Canonical Correlation

Catherine Day sent an email to the psych-postgrads list, which said:
Sorry to bombard you with yet another statistical problem but I'm desperate! I have 2 sets of latent variables (1 set measuring taste preference and another set measuring personality dimensions).
I'm looking at the relationship between taste preference and personality and understand that canonical correlation is the appropriate analysis. The problem is nobody at Sheffield Hallam has performed one before and we do not have the add-on package for SPSS that does this.
Does anyone know how to do this type of analysis or can point me in the
direction of some training?
I replied:

Canonical correlation is one possibility. It's kind of atheoretical though - that is, if you know what the latent variables are, you probably shouldn't use it. You might want to use structural equation modelling or partial least squares analysis instead (although both of those are pretty fiddly, and you shouldn't use them unless you really, really have to).

Just to check: are you modelling at the item level? If you are, I'd consider summing to the scales (maybe factor analysing first) and then doing regression.

There's a book on canonical correlation, in the Sage Little Green Books series. I think that Tabachnick and Fidell's book 'Using multivariate statistics' cover it as well.

Finally, you have got the add on, you just don't realise it. It's an SPSS syntax file, called 'canonical correlation.sps', and you'll find it in the SPSS folder (c:\program files\SPSS, if you're using windows with a locally installed version).
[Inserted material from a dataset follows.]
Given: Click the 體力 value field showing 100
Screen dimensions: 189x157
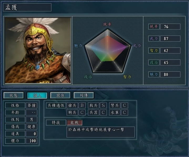Looking at the screenshot, I should point(32,141).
To use it, you type syntax (into the syntax editor) like this:

INCLUDE 'c:\Program Files\SPSS11\Canonical correlation.sps'.
CANCORR set1 = y1, y2, y3/
set2 = x1, x2/.

Where x1 and x2 are predictors, and y1 and y2 are outcomes (just keep going until you've got them all). (I think I've got my x and y the right way around - I don't have SPSS here, so I'm guessing a bit.)

Sunday, January 07, 2007

SEM on the cheap

Helen M sent a message to the psych-postgrads list, because she didn't have the AMOS package for SEM. And it ain't cheap.
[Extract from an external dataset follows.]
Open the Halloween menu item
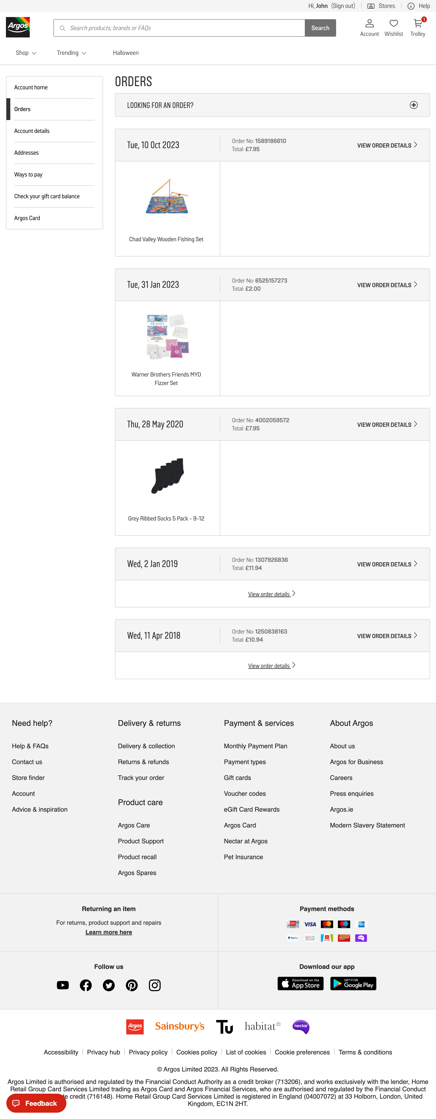 pyautogui.click(x=126, y=53)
I sent the following reply:

First, there is a program called Mx, which is free, and available from http://www.vcu.edu/mx/ - it was designed for twin studies, but can do any kind of structural equation modelling. It has a path diagram input, but it needs tweaking in syntax, which is a little fiddly - until you get used to it.

Second, there is a program call R, which is also free - it's available from www.r-project.org. R can read an SPSS file, and can do everything you'll ever want to do - it can also read an SPSS file. R comes in packages, and one of the packages is called sem (note - lower case), it's written by John Fox, and can do, SEM (upper case).
It's syntax based, but it's pretty easy - you write y <- x to regress y on x, and y <-> x to correlate y with x. R will download the sem package itself, if you ask it nicely, but the sem home page is here: http://socserv.mcmaster.ca/jfox/Misc/sem/index.html . Also, if you use R, you make life easier for yourself with a program called JGR,
pronounced, JaGuaR - which you can find here: http://rosuda.org/JGR/
(JGR stands for Java GUI for R (hmmm... I'll explain an acronym with
three more abbreviations).

Third, precisely for people in your situation, you can 'rent' a copy
of LISREL, which will do SEM for you - LISREL has something of a bad
reputation, because it was the first package out there, and so people
remember that, but it's much easier nowadays. It costs $65 feeble
American dollars, which works out at about £33 nowadays - or for a
year, it's $100. http://estore.e-academy.com/index.cfm?loc=estore/soft_browse/soft_display_product&ID_Product=525

Fourth, if you've got access to Stata, there's a free Stata add on
called gllamm (generalized linear latent and multilevel models - or
something like that), it's free and it's available from
www.gllamm.org. It can do SEM, but it doesn't seem that
straightforward to me (which means I tried for 5 minutes and gave up).

Fifth, if you're doing something very straightforward, and you're not
bad at Excel, you can do SEM using Excel - although if you want to do
anything more complicated than a one factor CFA, you're in trouble.
And even if you only want to do that, you're in a bit of trouble.
I'm only saying it 'cos I wrote a paper that tells you how to do it.
And no one ever does it. Not even me.

Also, you're going to want some help when you make trivial mistakes
which will drive you insane to spot (comma in the wrong place - things
like that). You can email this list, which might help, the
psych-methods list (on jiscmail as well), semnet - although you will
immediately get bogged down with arguments about arcane details of
your models. If you use sem, you can ask the r-users list (you'll
find stuff on the R web site about that - you get an awful lot of
email on it though).

I'm assuming you've got a book, so I won't go into that now.